To assess whether the CGs appropriately specified key concerns for ICWM, we consulted five clinicians each in Western medicine and Chinese medicine to collect the information they were most interested in and the gaps they most frequently faced when using ICWM guidelines. We determined the following six ICWM-specific concerns by a consensus meeting: (1) whether the CG included evidence from ancient TCM classics; (2) whether ancient Chinese in the TCM recommendations had been converted to the vernacular for the comprehension of non-TCM practitioners; (3) whether the CG provided the principles of the addition and subtraction of TCM interventions based on syndrome differentiation; (4) whether the CG specified the interactions between TCM and Western medicine; (5) whether the CG ranked the efficacy and safety of different ICWM interventions; and (6) whether the CG provided monitoring criteria for both diseases (Western medicine concept) and syndromes (TCM concept).

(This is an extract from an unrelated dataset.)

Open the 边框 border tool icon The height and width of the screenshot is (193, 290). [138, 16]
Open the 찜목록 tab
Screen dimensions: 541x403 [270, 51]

All these items received an answer of “yes” or “no.” The assessment was also performed by four appraisers, and they achieved consistency through discussion.
2.7. Statistical Analysis
We calculated the mean, standard deviation, median, interquartile range (IQR), range, or proportion to describe the characteristics of the CGs, standardized AGREE II scores, and additional items. We performed stratified comparisons of CGs with different characteristics using the Mann–Whitney U test or the Kruskal–Wallis H test, and the difference was significant if the value was less than 0.05. The intraclass correlation coefficient (ICC) and 95% confidence interval (CI) were calculated to assess consistency among the appraisers using a two-way mixed model; an ICC <0.50, 0.50–0.74, 0.75–0.89, and 0.90–1.00 indicated poor, fair, good, and excellent consistency, respectively [24].
3. Results
3.1. Epidemiological Characteristics
As shown in Figure 1, the search yielded 5,571 results, and 62 ICWM CGs [25–86] were included in the quality appraisal after screening. The number of ICWM CGs was low between 2003 and 2015 but increased rapidly since 2016 (Figure 2). Most CGs were published as journal articles, except for one published as a conference paper. Two CGs were published in English, and the others were published in Chinese. There were 15 evidence-based and 47 consensus-based CGs. Most (87.1%) of the developers were academic associations, two (3.2%) were government departments, and six (9.7%) were nonofficial organizations. Recommendations for diagnosis and treatment were included in 47 CGs (75.8%), for only treatment in 13 (21.0%), and for only diagnosis in two (3.2%). Seventeen CGs (27.4%) focused on digestive diseases, 12 (19.4%) on cardiovascular diseases, 8 (12.9%) on skin diseases, 8 (12.9%) on urogenital diseases, 7 (11.3%) on respiratory diseases, and 10 (16.1%) on other diseases (e.g., bone, kidney, and nerve). The average number of pages and references in the included CGs was 6.2 and 32.3, respectively. Only five CGs were longer than 10 pages, and 13 had no references. The detailed characteristics of the included ICWM CGs are presented in Table S2 in the supplementary file.